• Problem details:
Your response should contain each line of the data that includes "computer".
++++ Information given ++++
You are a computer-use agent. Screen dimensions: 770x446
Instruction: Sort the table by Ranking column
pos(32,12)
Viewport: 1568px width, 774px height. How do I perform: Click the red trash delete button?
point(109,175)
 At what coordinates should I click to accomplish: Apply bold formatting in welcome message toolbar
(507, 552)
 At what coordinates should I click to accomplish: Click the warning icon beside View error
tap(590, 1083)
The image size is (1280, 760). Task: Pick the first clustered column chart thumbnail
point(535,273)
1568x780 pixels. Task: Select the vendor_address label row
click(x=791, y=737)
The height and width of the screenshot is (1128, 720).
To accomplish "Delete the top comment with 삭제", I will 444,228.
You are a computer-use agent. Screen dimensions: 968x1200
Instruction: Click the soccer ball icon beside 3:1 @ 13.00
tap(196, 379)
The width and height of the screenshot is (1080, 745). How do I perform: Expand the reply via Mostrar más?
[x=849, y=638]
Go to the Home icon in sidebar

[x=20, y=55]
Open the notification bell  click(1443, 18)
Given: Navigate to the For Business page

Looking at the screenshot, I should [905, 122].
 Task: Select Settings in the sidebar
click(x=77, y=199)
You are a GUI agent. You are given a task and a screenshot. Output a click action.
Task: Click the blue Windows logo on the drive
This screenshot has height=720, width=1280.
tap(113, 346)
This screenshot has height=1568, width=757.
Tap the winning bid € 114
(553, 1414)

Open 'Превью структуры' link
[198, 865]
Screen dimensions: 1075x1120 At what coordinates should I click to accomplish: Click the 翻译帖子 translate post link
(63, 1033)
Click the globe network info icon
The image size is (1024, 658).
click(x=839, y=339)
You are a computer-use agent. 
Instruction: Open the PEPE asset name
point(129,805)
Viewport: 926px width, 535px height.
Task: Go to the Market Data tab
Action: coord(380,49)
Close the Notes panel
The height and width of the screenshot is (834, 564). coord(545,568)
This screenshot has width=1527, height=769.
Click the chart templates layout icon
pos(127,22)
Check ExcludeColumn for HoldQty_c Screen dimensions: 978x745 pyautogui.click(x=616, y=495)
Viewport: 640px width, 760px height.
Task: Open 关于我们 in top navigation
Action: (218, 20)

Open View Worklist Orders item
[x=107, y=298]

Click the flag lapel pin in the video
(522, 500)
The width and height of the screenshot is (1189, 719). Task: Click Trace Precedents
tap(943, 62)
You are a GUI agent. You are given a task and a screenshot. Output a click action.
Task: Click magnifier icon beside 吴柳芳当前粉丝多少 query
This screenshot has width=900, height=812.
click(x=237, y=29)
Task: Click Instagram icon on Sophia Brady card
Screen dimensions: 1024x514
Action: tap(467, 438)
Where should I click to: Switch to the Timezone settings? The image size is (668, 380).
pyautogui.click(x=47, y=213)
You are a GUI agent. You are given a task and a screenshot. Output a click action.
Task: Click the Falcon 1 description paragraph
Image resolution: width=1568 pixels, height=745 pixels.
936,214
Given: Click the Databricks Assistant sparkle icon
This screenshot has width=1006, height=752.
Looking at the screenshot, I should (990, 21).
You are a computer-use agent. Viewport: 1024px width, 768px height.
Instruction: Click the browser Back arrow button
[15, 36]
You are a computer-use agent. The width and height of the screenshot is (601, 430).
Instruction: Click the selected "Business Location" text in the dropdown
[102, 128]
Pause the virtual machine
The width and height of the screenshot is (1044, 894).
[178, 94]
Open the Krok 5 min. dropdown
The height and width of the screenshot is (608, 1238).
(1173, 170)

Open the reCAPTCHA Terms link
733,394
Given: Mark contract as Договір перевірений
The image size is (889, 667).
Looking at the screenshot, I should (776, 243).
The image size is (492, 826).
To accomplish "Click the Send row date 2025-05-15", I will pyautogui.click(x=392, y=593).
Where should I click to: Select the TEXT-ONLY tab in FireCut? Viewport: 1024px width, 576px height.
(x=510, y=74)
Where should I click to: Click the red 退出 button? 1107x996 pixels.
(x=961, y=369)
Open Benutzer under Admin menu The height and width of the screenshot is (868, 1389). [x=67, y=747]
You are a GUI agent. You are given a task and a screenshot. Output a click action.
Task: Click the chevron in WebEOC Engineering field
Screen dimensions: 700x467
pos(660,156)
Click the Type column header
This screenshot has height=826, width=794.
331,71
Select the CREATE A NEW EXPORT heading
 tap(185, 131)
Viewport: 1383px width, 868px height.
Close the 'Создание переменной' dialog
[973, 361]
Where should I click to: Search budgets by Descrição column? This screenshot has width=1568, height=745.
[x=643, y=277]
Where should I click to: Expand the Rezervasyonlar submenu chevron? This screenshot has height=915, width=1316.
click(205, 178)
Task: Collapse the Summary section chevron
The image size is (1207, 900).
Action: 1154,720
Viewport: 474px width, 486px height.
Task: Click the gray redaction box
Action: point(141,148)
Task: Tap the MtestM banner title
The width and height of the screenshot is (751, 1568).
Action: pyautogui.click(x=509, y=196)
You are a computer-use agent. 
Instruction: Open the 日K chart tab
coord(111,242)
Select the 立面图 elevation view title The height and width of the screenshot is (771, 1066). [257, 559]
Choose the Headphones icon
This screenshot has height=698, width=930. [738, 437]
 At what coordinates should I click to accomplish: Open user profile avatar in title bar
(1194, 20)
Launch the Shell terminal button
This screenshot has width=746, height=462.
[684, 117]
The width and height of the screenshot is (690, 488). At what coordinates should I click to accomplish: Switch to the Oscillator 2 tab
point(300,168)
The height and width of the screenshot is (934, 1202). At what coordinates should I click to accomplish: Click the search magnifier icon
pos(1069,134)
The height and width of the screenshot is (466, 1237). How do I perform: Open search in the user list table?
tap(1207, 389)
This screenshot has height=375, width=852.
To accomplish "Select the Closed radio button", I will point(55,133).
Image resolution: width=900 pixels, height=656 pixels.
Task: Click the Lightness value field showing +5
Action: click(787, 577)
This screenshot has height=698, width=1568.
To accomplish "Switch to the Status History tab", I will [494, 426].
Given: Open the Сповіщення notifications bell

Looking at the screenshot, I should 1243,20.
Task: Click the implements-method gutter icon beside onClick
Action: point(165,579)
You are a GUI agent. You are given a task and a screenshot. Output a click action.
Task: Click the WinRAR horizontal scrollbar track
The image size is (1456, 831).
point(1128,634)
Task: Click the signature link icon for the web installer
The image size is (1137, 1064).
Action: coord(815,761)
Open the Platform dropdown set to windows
++++
• Result of the exercise:
You are a computer-use agent. Screen dimensions: 770x446
You are a computer-use agent. Screen dimensions: 968x1200
You are a computer-use agent. 
You are a computer-use agent. Viewport: 1024px width, 768px height.
You are a computer-use agent. The width and height of the screenshot is (601, 430).
You are a computer-use agent. 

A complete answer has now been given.